◆ Work instructions ◆
For the entries below, the expected answer is the line with "This screenshot has width=1125, height=600.", the line with "Given: Open the Arquivo menu", and every line between them, exactly as written, and nothing more.

Top of Excerpted data

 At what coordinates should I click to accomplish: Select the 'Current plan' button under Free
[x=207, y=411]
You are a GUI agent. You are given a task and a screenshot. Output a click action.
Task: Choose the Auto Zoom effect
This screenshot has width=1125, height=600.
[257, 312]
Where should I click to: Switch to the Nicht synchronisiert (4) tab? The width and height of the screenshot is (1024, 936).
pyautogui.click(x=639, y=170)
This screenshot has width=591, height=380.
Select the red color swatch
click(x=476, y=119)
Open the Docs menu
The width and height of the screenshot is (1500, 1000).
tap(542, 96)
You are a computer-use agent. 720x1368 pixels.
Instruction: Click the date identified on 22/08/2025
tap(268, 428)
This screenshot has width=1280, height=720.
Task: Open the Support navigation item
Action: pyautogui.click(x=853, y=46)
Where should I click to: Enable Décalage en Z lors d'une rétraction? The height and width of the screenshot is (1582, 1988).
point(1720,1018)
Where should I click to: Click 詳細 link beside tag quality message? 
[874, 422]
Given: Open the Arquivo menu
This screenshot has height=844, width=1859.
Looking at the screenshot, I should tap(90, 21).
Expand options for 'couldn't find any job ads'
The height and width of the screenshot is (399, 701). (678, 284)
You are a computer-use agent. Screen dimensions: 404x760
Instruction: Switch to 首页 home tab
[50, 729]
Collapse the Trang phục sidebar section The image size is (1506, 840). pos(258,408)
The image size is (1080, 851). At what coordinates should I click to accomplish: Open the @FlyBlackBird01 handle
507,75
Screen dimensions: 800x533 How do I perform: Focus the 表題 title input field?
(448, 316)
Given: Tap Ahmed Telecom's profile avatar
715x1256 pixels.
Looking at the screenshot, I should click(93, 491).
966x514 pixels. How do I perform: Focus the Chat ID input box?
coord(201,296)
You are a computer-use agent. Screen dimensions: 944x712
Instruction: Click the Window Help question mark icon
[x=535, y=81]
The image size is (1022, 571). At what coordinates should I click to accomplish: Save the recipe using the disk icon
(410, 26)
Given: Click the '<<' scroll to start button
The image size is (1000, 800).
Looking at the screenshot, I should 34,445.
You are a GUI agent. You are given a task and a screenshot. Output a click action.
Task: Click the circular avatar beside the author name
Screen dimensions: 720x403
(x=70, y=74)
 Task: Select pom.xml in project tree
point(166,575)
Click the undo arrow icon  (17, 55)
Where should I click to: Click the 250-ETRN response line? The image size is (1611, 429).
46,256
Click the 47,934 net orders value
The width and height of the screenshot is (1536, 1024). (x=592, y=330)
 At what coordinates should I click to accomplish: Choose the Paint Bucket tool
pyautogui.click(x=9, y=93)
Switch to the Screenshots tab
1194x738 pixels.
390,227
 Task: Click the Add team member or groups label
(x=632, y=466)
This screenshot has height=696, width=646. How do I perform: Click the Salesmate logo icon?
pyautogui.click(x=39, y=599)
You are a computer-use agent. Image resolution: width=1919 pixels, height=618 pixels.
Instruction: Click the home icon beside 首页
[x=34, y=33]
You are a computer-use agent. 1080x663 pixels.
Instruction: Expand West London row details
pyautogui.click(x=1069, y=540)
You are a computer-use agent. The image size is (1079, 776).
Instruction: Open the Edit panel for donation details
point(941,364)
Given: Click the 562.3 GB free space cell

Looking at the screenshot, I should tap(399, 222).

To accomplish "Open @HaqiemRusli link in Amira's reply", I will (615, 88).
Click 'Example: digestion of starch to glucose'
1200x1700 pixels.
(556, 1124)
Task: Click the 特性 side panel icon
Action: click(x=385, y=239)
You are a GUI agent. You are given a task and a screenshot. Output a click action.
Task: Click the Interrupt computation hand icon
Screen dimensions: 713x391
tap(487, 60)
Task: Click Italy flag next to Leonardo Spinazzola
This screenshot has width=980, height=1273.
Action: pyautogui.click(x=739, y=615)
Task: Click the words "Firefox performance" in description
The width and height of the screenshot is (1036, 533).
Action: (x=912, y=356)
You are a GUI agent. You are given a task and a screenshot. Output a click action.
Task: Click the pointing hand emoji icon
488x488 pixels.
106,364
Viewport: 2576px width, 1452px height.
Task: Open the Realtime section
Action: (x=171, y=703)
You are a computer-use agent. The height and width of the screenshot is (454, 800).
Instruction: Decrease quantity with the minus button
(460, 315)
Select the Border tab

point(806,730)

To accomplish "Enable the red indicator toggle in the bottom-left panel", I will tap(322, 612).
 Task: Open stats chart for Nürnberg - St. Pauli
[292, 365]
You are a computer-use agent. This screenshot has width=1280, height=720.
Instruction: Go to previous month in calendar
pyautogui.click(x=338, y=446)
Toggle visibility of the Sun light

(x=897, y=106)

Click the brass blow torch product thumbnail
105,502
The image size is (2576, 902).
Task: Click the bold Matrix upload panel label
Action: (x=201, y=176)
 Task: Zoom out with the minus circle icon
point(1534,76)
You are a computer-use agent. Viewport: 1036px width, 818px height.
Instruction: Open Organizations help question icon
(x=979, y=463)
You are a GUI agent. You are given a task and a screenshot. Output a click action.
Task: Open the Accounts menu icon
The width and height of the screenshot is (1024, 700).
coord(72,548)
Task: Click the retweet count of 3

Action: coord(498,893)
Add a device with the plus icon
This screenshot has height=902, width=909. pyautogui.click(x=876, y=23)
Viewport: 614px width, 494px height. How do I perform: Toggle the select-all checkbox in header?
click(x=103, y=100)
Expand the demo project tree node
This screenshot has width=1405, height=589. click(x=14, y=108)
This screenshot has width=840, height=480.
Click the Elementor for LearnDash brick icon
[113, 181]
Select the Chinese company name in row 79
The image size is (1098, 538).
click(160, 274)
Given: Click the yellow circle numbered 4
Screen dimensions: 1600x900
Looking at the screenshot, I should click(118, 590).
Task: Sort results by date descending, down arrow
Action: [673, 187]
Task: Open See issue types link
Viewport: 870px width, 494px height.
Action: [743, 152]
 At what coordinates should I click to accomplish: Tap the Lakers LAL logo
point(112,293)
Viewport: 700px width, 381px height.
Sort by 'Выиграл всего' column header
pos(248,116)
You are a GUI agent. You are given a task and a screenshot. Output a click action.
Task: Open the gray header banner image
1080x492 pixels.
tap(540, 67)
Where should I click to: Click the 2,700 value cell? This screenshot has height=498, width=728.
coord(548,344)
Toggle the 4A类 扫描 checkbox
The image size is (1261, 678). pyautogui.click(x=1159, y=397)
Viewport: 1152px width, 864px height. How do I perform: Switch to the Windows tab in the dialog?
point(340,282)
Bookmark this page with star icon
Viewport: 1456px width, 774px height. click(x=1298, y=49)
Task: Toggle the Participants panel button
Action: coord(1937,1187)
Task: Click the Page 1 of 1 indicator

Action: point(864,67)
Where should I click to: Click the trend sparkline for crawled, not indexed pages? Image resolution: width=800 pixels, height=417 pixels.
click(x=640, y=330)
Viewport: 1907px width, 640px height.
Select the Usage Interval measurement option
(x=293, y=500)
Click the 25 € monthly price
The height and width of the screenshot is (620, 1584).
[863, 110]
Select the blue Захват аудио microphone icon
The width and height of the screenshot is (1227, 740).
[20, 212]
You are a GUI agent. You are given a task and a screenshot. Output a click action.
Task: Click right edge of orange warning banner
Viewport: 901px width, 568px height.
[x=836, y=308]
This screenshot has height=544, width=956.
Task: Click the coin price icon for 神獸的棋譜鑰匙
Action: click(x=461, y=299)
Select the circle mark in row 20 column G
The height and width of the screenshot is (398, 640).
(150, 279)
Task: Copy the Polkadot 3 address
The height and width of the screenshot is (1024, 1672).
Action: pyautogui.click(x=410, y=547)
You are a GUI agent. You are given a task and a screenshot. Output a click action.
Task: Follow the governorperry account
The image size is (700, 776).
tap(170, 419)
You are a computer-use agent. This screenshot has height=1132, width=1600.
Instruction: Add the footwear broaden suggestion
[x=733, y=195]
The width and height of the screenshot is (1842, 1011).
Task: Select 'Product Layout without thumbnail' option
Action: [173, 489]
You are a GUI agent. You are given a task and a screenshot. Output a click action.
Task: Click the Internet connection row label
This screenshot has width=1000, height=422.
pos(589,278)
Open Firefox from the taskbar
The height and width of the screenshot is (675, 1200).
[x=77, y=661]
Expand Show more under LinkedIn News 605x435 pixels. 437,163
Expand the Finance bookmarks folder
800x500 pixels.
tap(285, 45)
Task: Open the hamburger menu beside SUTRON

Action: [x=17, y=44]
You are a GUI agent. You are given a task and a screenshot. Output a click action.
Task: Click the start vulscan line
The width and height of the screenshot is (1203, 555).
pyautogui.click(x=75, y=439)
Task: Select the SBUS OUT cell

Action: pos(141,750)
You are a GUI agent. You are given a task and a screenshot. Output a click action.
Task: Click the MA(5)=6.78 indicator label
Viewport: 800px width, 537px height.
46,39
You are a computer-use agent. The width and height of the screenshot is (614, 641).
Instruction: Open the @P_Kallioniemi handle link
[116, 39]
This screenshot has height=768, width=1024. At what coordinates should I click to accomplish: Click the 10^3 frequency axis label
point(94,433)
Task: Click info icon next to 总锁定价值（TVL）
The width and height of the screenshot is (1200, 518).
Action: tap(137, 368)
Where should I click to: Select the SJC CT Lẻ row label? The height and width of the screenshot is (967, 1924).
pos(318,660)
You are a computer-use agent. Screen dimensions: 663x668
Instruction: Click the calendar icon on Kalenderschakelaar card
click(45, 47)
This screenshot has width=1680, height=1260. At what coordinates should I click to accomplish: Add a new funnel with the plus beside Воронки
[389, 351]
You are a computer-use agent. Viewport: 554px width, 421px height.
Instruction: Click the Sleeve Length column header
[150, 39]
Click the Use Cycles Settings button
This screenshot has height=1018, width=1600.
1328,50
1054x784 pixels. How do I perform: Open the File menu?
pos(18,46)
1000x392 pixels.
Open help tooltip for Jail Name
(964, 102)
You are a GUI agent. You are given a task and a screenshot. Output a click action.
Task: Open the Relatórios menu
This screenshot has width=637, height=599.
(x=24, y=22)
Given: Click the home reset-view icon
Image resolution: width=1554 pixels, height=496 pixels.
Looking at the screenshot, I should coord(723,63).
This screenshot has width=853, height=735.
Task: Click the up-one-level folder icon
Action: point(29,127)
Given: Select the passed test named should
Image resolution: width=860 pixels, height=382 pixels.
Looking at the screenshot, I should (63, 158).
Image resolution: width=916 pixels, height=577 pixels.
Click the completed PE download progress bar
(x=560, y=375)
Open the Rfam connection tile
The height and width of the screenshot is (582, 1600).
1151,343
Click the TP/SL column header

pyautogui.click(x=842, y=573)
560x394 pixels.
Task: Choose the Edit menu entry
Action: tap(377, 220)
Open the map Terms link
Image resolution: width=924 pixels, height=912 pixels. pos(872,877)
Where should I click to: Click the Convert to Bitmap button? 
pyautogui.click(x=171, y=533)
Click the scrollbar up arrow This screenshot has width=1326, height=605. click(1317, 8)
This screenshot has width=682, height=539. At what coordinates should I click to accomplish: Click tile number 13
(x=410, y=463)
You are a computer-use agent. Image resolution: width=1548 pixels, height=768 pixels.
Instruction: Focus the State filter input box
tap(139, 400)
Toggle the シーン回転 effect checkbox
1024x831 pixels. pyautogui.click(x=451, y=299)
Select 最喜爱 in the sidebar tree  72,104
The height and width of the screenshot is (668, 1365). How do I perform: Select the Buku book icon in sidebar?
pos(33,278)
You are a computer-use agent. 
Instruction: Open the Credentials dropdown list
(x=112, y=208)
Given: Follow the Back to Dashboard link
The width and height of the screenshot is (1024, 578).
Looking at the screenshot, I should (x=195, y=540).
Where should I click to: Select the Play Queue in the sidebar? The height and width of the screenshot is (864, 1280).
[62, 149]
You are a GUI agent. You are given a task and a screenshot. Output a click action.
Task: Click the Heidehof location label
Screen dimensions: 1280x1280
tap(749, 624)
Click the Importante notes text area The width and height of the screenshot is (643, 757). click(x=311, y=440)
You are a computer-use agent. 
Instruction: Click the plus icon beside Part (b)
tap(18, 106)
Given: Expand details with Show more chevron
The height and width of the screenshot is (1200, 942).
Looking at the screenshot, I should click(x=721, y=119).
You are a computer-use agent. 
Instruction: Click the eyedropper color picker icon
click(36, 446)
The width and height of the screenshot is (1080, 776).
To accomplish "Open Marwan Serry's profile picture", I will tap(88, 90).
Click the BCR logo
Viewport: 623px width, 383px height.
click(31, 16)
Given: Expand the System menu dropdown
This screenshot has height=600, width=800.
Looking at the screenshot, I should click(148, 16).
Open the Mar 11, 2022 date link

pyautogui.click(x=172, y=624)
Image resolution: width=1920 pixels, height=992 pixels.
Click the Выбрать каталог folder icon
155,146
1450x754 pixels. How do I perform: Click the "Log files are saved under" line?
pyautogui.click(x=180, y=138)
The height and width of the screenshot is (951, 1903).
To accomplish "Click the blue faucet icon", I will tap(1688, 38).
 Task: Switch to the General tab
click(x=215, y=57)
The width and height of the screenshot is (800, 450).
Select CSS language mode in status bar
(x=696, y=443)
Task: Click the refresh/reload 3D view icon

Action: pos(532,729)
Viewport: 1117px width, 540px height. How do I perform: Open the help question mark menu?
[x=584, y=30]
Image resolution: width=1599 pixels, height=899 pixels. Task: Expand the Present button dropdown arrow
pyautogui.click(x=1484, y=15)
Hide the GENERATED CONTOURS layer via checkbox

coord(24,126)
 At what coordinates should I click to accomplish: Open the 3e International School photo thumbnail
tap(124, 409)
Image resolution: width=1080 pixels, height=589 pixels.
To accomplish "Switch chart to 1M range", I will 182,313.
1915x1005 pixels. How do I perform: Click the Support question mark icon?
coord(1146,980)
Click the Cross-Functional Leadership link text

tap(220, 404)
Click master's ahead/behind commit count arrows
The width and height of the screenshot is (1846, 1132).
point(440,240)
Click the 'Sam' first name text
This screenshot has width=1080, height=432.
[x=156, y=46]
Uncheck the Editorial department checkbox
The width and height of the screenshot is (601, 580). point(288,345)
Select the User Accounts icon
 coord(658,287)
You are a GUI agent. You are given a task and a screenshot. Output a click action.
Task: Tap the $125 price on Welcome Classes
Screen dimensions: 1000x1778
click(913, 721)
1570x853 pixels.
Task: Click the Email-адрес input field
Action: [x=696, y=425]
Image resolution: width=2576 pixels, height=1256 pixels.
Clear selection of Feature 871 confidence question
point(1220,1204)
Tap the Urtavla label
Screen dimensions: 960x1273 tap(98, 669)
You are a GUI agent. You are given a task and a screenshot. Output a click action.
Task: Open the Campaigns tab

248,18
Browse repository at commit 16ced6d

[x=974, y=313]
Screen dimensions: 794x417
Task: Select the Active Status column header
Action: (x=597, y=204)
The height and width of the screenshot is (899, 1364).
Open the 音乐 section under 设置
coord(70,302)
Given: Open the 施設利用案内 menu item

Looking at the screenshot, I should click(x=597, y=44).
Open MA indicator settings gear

Bottom of Excerpted data

◆ Finished exercise ◆
This screenshot has width=1125, height=600.
[257, 312]
Where should I click to: Switch to the Nicht synchronisiert (4) tab? The width and height of the screenshot is (1024, 936).
pyautogui.click(x=639, y=170)
This screenshot has width=591, height=380.
Select the red color swatch
click(x=476, y=119)
Open the Docs menu
The width and height of the screenshot is (1500, 1000).
tap(542, 96)
You are a computer-use agent. 720x1368 pixels.
Instruction: Click the date identified on 22/08/2025
tap(268, 428)
This screenshot has width=1280, height=720.
Task: Open the Support navigation item
Action: pyautogui.click(x=853, y=46)
Where should I click to: Enable Décalage en Z lors d'une rétraction? The height and width of the screenshot is (1582, 1988).
point(1720,1018)
Where should I click to: Click 詳細 link beside tag quality message? 
[874, 422]
Given: Open the Arquivo menu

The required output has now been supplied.